Granite from this former south of Boston quarry was used to build the Bunker Hill Monument. The location, though being a historical site, is an area favorite for graffiti enthusiasts and rock climbers. A place with so much character, scenes from the movies Gone Baby Gone (2007) and The Invention of Lying (2009) were filmed in the Quincy Quarries.
Located a mere ten miles south of Boston is a former quarry, one that is considered to be the birthplace of large-scale granite quarrying in the United States. Producing granite for over a century (1825-1963), the Quincy Quarries in Quincy, Massachusetts is also the site of the Granite Railway, one of the first railroads in the country. “Quincy Granite” was valued for its dark color, extreme hardness, and ability to take a high polish. Over the course of 140 years, there we more than 50 different granite quarries within the city, earning the name “Granite City.”
“Father of the Granite Industry” Solomon Willard was the first to establish a quarry in 1825 in West Quincy after he was chosen to design and oversee the construction of the Bunker Hill Monument. After an extensive search throughout New England, he chose the site of the Quincy Quarries to source the granite to be used. A year later the first commercial railway in the United States was built to transport the stone blocks to a dock on the Neponset River, the Granite Railway. From here the slabs would be brought by boat to the wharves of Charlestown then to the site of the monument.
The historic Granite Railway Quarry, initially known as Pine Hill Ledge, opened in 1830 and was actively quarried until the early 1940s. Many of the quarries shut down throughout the 1920s and 1930s with the last quarry in “Granite City” to close in 1963. Inactive quarries usually fill with water from rainfall and through the ground by seeping through fissures and cracks. Water-filled quarries often become popular spots for swimming and cliff jumping, which can be dangerous. The state of Massachusetts purchased 22 acres of land that included the Granite Railway Quarry in 1985.
The depths of the Granite Railway Quarry reached nearly 300 feet and posed quite a public safety threat. In the 1970s-1980s, local officials dumped telephone poles and trees into some of the water-filled quarries in an effort to prevent swimming, this was later considered to be a mistake by adding more risk to an already menacing place. The debris would become waterlogged and sink just below the surface of the water making the hazards not visible to cliffjumpers above.
Reportedly there have been a total of 52 deaths ranging from accidental falls, drowning, and even murder to occur at the quarry, not to mention hundreds of injuries, and was nicknamed “the death quarry.” The spot was formerly an infamous dumping spot for criminals stashing evidence, weapons, and even dead bodies. It has been lowered twice for body searches.

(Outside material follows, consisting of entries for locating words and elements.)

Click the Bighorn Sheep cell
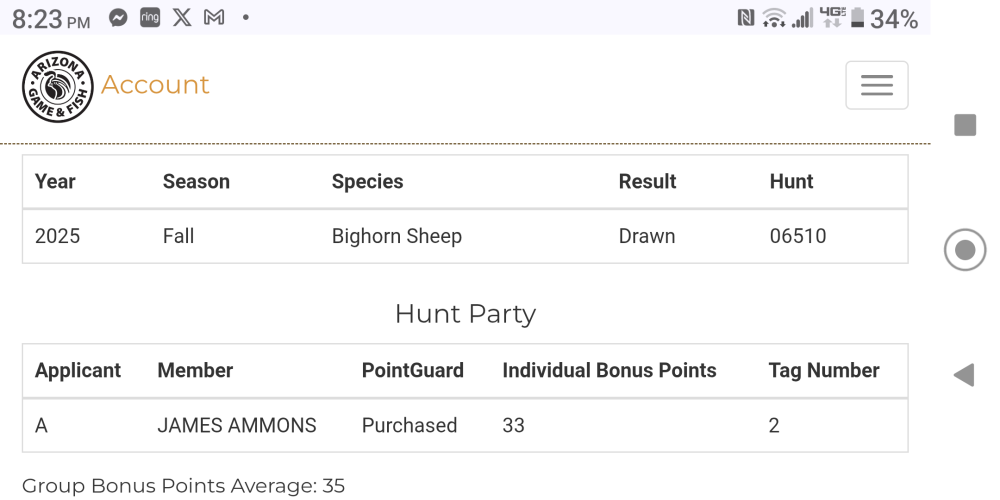 (397, 236)
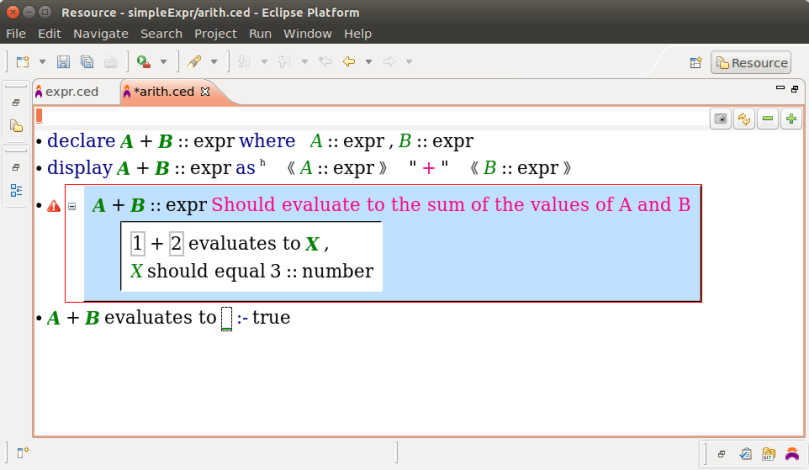Collapse the A + B expr block

pos(72,206)
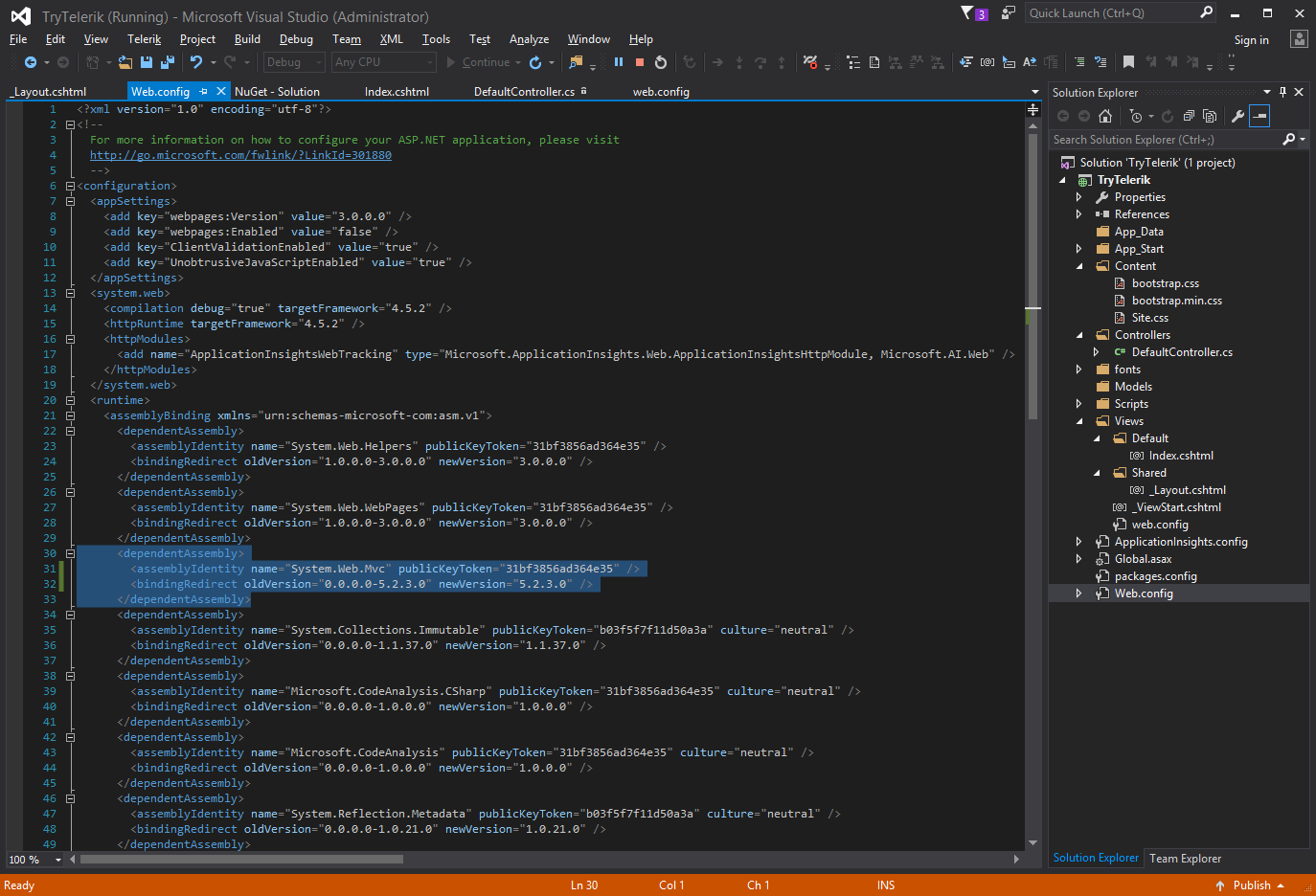Toggle pin on the Web.config tab
Screen dimensions: 1316x896
tap(204, 92)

When one teen after a night of drinking fell to his death, then, a body of a teen girl was found weighted down in one of the quarries, both occurring in 1994, the Commonwealth of Massachusetts drained the quarry to the bottom in 1999. No additional bodies were found at that time. Dirt, approximately 800,000 tons, from the Big Dig highway project would be used to fill the gaps.
Quincy Quarries Reservation would open to the public in 2003, reigniting the interest in rock climbing, which had become popular here since the 1960s, by opening up new sections. The trails lead you around ponds, up ledges, down crevices, and through grassy fields. Some trails are more difficult than others, but if you can make it up to the higher points, there are great views of the Boston skyline. Most of the rock face is a morphing body of modern art via spray paint and markers, but if you follow the trails they will take you to more natural settings. Blue Hills Reservation also borders the land.